Deciphering the Effect of Methyl 4‑Hydroxybenzoate on Breast Cancer by Bioinformatics and Experiments.

Methyl 4-hydroxybenzoate (MEP), a widespread environmental contaminant, is suspected to increase breast cancer (BRCA) risk; however, its molecular mechanism remains unclear. Using public health databases, we performed differential expression analysis, network toxicology modeling, and protein-protein interaction mapping to identify candidate biomarkers. Functional interrogation using gene set enrichment analysis, immune infiltration profiling, and molecular docking elucidated the mechanistic roles of these genes in BRCA. Single-cell transcriptomic analysis highlighted the cell populations most relevant to tumor initiation and tracked the biomarker expression patterns within these populations. Subsequently, in vitro assays revealed the direct effects of MEP on malignant behavior.
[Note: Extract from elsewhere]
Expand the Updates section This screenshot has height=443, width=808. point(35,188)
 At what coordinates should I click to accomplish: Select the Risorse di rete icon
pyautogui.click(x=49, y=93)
CCNE1, CDK1, E2F1, and EZH2 emerged as core drivers converging on multiple oncogenic pathways. Fifteen immune cell subsets showed markedly altered infiltration patterns in tumors, with macrophages and related populations associated with disease progression. Among the identified biomarkers, CCNE1 exhibited the strongest predicted affinity for MEP (-6.2 kcal mol(-1)), highlighting the CCNE1/CDK1 axis as a potential therapeutic target. Fibroblasts were identified as the key cellular context in which these biomarkers are transcriptionally primed during carcinogenesis. Functionally, MEP exposure enhanced malignant behaviors in MCF-7 cells and increased CCNE1, CDK1, E2F1, and EZH2 expression. Collectively, this integrated analysis indicates that MEP may promote BRCA development by acting on four central regulators within fibroblasts, providing mechanistic insights into the environmental origins of BRCA.